TEXTE À LIRE
Mais est-ce qu'à ce stade du boot le clavier et la souris bluetooth sont déjà détectés pour pouvoir faire le choix????


----------



## bompi (4 Janvier 2006)

Je subodore que la réponse à la question de r e m y est non ...

La gestion du BT n'est pas faite à un niveau suffisamment bas (BIOS ou OpenFirmware) pour que cela fonctionne. J'ai un peu la flemme de vérifier mais ce serait bien du 99 contre 1 ...


----------



## benko (4 Janvier 2006)

Oui, c'est exactement le sens de ma question.
Comment faire que le clavier Bluetooth soit détecté dès le choix de l'OS ?


----------



## benko (4 Janvier 2006)

Ca voudrait donc dire que Clavier Bluetooth =  Point de dual boot ?


----------



## FjRond (4 Janvier 2006)

Là, je ne sais pas, n'ayant aucune expérience du clavier bluetooth. Le mieux est d'essayer.


----------



## benko (4 Janvier 2006)

Ca y est, je viens d'essayer : et une chose incroyable : ça marche
Je suis vraiment bluffé
Le clavier bluetooth est reconnu dès le démarrage. C'est assez dingue


----------



## FjRond (4 Janvier 2006)

benko a dit:
			
		

> Ca y est, je viens d'essayer : et une chose incroyable : ça marche
> Je suis vraiment bluffé
> Le clavier bluetooth est reconnu dès le démarrage. C'est assez dingue


À la bonne heure !


----------



## bompi (5 Janvier 2006)

Je le dis comme je le pense : je suis épaté !!
Décidément, c'est pas mal, l'informatique 

Au temps pour moi et mes opinions : cela m'apprendra à ne pas être flemmard (et à avoir un clavier BT pour tester   )


----------



## benko (5 Janvier 2006)

Pour info : en fait le clavier et la souris BT sont reconnus dès le départ. Même en bootant sur le CD d'install d'OS X. Moi qui avait bêtement remonté mon vieux clavier filaire....


----------



## bout- (13 Janvier 2006)

fo bien essayer pour se tromper
en tout cas moi ca me décide de plus en plus a essayer mon pingux sur la pomme
mais comme fo que j'achete un dd externe (en firewire si j'ai bien compris ) et que je veux installer le nux dessus ,j'aime autant savoir que mon clavier BT (pour blue tooth :rateau: j'imagine) me le permettra.
bon voila c'est les soldes ,fo encore trouver un mini partner qui sleep with mini et qui me permette tout ca ...........j'va continuer a poster ici avant de dépenser mon maigre salaire.
enfin si il y des conseils qui tombent j'achète (et je paye en roubles cosaques hein:love: 
!!! .....que du bonheur ):modo: 
yop


----------

SECTION DES DONNÉES
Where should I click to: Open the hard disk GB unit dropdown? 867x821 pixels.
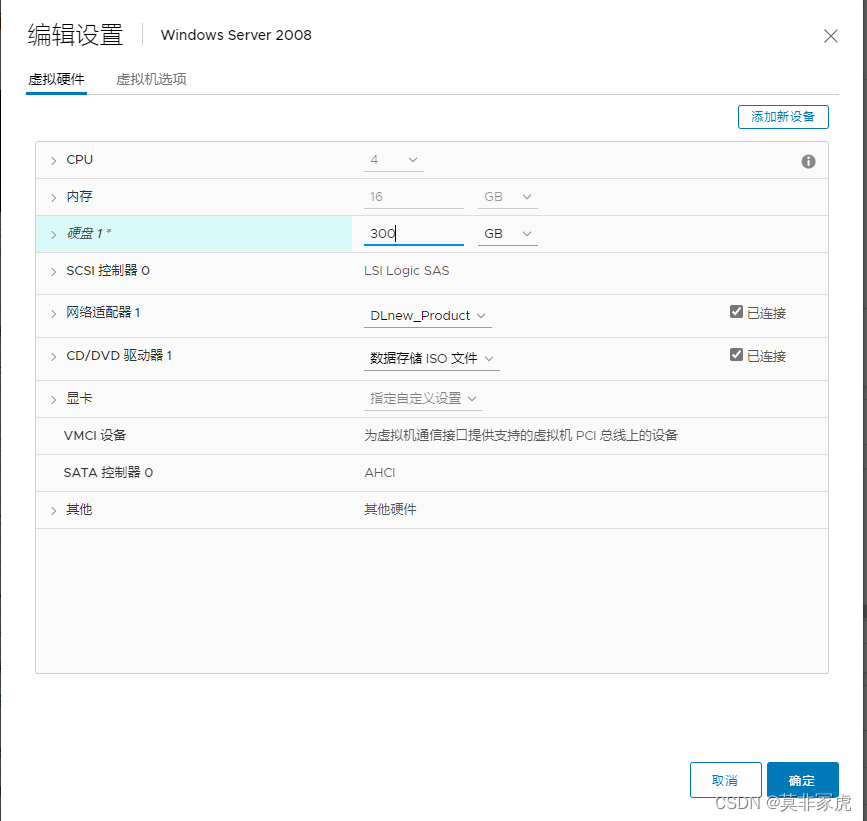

LISTE DES TÂCHES
1. Expliquez pourquoi bompi doutait que le clavier Bluetooth soit détecté au moment du choix du système, d'après la discussion sur le clavier Bluetooth.
2. Reproduisez à l'identique le passage de la discussion sur le clavier Bluetooth qui commence par « Pour info : en » et se poursuit jusqu'à « vieux clavier filaire.... ».

SOLUTIONS PAR TÂCHE
1. Selon bompi, la gestion du Bluetooth n'est pas faite à un niveau suffisamment bas, celui du BIOS ou de l'OpenFirmware. Le clavier ne pourrait donc pas fonctionner à ce stade du démarrage.

2.
Pour info : en fait le clavier et la souris BT sont reconnus dès le départ. Même en bootant sur le CD d'install d'OS X. Moi qui avait bêtement remonté mon vieux clavier filaire....